27 de Dezembro, 2005 Palmira Silva

A sétima dimensão

A criação, basílica de São Marcos, Veneza, Itália.

«Pois eu vou ver os limites da Terra fecunda, e o Oceano, origem dos deuses, e Tétis, sua Mãe» Homero, Ilíada.

Segundo Teilhard de Chardin nada é inteligível fora do seu lugar histórico, assim a compreensão das sociedades actuais é inseparável da história da religião, da filosofia e da ciência e podemos acompanhar a evolução das religiões prevalecentes analisando a conjuntura cultural em que surgiram e como se desenvolveram. De facto, desde que os acasos da evolução permitiram ao Homem o desenvolvimento de um complexo sistema neuronal os seres humanos apresentam uma apetência inata por explicações. Esta é certamente uma das razões que explica porque a religião tem acompanhado o Homem ao longo da História, uma vez que as religiões se reclamam detentoras da verdade absoluta, global, completa, tanto no que respeita à natureza como ao homem.

Desde a Renascença que a Cristandade, a supremacia da religião sobre todos os aspectos da vida, está em declínio no Ocidente. O Humanismo, o traço dominante do Renascimento, venceu o teocentrismo medieval, com a sua redescoberta do homem, confiante no seu intelecto, poder e valor, em contraste com a Idade Média, que apenas considerara o homem como um ser pecaminoso e sem valor intrínseco. Libertação do homem renascentista bem representada no discurso «Da dignidade do homem» (Hominis Dignitate) de Picco della Mirandola.

A dignificação do homem traduz-se igualmente numa dignificação da vida: o homem medieval que morria para fazer viver Deus deu lugar ao homem da Renascença que ao viver plenamente a vida, não mais apenas uma passagem para outro mundo mas uma vida com valor intrinseco, deixa de olhar para o céu em mistícas contemplações divinas mas passa a escrutinar o seu mundo que descobre natural e sujeito apenas a leis naturais.

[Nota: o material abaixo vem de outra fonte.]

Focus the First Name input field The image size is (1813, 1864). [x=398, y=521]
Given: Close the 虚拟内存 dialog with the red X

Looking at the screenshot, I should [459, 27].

O resultado último do naturalismo do renascimento é, pois, a ciência.

Ciência que contrapõe às «verdades absolutas» reveladas por um Deus criador um modelo da realidade, parcial, em permanente construção e no qual o homem não é mais do que um elemento da natureza, de que é o produto. Ou seja, para além da sua ambição comum de fornecerem uma leitura coerente do mundo sensível, a religião e a ciência ocupam o mesmo espaço: o do pensamento humano. Durante séculos, a religião manteve uma posição de preponderância, oferecendo aos homens uma verdade inquestionável e indispensável. Hoje verificamos exactamente o inverso e, apesar das tentativas IDiotas de recuperação desta hegemonia integrista, são poucos os que buscam na religião as respostas ao mundo sensível que estas durante milénios ofereceram ao Homem.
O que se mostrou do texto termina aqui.